**REQUIRED WORK**
Return each line of the entries that holds the string "showing".

Stored data
------------------------------------------------

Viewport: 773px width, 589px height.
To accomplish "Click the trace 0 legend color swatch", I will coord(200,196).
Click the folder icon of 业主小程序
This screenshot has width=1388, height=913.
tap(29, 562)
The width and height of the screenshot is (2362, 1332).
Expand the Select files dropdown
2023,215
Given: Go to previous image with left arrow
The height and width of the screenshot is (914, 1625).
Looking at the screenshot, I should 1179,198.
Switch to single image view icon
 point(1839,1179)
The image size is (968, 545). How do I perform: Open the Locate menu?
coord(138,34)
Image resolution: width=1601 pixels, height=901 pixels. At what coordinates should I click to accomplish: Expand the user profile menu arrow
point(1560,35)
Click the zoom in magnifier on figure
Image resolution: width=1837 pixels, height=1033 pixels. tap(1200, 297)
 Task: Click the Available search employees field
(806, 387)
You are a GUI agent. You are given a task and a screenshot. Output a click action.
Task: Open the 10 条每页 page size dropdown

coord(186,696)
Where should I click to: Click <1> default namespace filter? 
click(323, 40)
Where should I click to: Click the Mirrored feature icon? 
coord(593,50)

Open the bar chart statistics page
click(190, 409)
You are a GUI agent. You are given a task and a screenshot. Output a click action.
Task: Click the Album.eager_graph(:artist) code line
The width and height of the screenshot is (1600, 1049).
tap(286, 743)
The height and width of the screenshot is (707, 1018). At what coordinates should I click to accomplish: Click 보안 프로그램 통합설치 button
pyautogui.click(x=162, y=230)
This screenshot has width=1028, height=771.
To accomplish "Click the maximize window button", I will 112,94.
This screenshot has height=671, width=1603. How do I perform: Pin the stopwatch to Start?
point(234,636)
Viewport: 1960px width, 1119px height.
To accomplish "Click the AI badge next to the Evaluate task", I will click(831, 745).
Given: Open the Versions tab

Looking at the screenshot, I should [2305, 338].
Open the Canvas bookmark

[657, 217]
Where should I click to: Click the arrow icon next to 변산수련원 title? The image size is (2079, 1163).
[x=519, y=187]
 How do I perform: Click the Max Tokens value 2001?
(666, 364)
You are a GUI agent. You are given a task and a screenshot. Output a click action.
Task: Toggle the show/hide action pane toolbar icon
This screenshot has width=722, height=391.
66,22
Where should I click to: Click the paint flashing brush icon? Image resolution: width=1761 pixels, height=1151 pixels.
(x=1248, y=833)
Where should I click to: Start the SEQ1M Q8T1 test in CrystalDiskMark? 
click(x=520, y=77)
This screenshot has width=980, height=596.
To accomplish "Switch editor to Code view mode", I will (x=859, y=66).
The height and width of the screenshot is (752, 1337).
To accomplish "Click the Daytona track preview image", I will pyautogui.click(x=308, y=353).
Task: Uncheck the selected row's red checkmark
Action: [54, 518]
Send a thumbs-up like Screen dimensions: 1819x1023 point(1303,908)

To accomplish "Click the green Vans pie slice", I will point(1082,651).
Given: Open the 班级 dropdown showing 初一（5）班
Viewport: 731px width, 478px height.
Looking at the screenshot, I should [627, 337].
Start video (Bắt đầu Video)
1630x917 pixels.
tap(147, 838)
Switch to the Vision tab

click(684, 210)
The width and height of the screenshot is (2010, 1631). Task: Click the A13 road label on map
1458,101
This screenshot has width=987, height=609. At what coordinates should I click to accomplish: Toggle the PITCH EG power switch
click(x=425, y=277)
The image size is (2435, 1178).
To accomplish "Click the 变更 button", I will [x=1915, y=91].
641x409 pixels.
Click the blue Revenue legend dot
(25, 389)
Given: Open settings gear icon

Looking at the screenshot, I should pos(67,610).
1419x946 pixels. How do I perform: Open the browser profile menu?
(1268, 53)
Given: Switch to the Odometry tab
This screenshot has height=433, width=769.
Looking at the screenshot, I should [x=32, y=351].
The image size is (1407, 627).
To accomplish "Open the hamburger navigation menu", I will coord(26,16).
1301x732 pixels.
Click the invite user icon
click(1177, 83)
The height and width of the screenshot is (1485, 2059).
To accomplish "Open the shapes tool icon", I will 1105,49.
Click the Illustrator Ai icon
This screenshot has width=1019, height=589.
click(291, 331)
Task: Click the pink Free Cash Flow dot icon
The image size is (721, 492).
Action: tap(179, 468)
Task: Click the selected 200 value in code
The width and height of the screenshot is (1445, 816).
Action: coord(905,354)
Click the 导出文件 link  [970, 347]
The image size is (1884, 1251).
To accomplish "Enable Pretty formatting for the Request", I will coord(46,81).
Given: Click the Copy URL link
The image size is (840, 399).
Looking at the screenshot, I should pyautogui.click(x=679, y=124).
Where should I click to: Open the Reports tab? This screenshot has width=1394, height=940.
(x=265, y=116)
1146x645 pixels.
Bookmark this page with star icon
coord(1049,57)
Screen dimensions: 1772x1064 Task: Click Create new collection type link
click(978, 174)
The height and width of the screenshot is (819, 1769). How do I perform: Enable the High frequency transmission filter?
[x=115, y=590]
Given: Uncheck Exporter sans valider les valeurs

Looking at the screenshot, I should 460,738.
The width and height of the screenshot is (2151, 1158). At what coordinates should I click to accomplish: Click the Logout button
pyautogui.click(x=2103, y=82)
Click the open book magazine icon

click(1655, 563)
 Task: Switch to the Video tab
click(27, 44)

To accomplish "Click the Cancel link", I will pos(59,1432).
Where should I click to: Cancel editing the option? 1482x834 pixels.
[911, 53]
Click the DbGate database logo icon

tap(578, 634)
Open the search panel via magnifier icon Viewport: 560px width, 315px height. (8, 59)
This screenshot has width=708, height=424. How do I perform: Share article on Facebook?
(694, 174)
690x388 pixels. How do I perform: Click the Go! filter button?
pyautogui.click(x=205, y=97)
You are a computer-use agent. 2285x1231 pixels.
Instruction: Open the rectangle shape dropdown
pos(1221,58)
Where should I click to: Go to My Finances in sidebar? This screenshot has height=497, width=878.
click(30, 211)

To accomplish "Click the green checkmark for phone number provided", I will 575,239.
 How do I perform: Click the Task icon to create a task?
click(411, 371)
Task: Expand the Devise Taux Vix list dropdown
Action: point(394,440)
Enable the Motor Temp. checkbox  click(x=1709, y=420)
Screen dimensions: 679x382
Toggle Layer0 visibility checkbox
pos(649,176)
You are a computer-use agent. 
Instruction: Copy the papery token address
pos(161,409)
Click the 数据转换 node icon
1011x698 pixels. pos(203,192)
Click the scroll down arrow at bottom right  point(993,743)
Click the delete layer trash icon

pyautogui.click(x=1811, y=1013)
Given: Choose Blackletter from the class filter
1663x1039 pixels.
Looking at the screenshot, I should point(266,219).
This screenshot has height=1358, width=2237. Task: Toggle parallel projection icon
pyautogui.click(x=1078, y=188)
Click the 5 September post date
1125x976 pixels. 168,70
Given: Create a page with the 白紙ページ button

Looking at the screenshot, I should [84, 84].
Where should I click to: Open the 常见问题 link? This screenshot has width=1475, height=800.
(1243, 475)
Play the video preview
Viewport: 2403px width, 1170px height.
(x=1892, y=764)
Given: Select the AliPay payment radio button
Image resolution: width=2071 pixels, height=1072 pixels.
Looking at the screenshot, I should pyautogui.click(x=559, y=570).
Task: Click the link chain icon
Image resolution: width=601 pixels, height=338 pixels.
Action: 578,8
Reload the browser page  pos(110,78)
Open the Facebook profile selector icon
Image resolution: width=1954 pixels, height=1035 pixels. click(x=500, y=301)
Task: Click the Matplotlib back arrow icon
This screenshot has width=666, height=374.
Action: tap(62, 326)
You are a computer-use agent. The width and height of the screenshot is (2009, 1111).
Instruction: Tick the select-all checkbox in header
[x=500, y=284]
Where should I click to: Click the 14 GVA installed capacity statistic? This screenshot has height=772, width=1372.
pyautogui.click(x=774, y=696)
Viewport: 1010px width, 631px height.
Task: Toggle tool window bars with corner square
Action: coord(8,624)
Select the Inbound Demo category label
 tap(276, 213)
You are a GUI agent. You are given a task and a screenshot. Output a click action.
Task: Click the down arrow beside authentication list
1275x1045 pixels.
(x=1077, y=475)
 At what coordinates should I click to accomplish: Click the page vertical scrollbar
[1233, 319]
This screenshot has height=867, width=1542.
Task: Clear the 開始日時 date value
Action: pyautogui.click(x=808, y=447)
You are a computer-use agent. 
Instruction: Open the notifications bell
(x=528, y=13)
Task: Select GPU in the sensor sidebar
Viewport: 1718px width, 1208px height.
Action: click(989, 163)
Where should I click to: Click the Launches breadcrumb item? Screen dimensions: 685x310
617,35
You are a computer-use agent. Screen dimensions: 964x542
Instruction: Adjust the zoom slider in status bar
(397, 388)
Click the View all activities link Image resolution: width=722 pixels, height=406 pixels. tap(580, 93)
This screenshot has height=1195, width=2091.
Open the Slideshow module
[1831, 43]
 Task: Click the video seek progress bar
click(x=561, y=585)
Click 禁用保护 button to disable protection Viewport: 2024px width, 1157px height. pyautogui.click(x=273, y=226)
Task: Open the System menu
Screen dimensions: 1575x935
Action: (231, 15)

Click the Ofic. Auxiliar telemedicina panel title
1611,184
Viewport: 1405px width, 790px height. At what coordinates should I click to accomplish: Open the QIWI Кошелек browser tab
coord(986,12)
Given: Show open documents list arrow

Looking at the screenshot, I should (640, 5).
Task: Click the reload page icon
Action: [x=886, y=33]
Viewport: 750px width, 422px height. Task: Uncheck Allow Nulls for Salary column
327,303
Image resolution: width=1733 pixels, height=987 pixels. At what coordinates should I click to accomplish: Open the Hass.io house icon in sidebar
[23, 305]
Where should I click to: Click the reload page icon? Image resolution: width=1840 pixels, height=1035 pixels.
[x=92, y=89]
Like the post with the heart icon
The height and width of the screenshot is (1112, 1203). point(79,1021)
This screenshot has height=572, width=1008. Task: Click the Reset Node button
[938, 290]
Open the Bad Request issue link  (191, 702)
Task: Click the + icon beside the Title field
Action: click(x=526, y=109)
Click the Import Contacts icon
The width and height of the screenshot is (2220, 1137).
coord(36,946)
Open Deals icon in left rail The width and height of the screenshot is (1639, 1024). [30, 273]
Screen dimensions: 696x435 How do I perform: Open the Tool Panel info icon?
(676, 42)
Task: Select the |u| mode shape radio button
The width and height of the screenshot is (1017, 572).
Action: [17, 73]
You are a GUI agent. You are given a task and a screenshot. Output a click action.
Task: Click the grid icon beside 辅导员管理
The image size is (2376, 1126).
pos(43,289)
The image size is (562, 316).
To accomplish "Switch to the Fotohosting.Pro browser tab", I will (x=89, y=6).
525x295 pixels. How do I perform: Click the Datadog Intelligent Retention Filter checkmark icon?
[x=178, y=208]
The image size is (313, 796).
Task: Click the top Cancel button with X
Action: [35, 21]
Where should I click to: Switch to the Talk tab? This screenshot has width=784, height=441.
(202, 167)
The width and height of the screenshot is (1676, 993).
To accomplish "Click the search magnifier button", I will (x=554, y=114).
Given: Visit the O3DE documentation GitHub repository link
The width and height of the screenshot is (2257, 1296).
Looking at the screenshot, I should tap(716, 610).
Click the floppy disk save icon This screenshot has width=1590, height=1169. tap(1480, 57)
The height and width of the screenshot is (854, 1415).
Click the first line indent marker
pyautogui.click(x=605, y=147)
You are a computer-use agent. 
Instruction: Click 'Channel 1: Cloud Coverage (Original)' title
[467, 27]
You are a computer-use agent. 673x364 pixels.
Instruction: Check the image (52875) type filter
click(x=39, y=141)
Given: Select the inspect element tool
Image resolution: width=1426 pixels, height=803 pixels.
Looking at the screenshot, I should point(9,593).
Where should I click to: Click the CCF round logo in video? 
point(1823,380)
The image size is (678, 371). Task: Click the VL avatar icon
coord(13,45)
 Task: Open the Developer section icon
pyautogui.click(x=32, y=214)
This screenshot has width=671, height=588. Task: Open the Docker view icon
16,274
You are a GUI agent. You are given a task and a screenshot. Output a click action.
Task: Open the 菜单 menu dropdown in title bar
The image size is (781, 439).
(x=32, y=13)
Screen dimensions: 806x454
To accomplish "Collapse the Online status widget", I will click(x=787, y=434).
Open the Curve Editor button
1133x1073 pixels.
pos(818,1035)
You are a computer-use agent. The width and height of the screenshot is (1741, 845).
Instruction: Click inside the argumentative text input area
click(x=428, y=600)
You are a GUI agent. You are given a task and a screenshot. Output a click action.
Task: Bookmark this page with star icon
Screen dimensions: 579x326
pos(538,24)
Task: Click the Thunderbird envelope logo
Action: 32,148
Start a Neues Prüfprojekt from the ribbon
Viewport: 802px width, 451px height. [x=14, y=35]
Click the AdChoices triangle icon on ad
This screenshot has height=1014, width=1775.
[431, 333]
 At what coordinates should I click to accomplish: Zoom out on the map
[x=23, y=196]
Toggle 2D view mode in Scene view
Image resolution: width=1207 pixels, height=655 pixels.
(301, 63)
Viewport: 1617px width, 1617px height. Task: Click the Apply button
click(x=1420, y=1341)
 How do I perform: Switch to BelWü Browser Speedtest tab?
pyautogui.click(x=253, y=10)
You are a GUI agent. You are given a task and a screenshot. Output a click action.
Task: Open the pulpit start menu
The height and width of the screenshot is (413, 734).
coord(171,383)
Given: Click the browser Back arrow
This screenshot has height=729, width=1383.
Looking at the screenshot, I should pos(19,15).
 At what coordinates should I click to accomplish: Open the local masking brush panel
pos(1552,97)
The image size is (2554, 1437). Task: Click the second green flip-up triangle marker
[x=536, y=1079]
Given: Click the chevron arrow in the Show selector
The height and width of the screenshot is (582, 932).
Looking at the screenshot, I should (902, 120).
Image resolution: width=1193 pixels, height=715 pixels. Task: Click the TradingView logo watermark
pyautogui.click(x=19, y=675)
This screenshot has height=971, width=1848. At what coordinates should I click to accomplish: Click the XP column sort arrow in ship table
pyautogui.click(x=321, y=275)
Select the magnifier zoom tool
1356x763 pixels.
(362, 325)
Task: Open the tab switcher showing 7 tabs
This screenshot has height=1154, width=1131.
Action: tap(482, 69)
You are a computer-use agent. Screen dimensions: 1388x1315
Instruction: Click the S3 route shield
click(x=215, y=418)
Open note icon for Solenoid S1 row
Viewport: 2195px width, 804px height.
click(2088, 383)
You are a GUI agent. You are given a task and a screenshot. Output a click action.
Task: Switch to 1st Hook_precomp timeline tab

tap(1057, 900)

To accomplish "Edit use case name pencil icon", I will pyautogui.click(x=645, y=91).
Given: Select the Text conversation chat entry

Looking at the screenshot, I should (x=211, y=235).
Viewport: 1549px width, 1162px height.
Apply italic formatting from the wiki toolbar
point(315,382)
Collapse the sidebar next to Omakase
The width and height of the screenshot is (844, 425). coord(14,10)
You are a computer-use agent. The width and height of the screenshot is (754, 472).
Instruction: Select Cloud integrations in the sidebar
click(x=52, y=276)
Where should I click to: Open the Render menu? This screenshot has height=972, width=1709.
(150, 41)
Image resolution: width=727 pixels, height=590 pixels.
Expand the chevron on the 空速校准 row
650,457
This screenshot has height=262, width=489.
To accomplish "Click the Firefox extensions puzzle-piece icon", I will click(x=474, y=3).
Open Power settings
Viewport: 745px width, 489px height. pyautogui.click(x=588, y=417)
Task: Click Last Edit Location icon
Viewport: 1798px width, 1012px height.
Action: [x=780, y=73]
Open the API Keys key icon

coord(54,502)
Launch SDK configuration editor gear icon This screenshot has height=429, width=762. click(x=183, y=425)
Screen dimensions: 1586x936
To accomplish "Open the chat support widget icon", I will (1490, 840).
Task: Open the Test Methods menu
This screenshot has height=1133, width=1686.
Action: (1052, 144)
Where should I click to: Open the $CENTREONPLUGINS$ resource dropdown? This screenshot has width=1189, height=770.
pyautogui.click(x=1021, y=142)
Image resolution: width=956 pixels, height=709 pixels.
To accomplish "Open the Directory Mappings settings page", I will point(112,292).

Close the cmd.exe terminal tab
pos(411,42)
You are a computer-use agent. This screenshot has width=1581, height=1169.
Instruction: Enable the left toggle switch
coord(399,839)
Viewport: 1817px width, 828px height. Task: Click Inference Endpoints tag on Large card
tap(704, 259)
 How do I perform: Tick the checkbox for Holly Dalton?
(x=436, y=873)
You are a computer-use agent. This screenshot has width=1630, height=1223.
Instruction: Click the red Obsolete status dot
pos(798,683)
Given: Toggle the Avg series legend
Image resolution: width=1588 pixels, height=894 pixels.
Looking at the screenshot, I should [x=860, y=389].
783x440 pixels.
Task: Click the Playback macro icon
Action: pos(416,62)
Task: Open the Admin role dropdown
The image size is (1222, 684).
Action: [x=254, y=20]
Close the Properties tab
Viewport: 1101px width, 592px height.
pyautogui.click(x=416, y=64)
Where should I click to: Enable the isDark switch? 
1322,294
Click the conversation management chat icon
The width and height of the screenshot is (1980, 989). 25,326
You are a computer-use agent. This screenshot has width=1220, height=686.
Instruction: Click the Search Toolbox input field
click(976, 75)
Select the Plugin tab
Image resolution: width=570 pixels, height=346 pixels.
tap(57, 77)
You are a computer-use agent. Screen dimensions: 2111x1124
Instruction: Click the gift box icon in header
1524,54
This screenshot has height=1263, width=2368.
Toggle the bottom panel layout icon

------------------------------------------------

**REPLY**
Given: Open the 班级 dropdown showing 初一（5）班
Task: Open the tab switcher showing 7 tabs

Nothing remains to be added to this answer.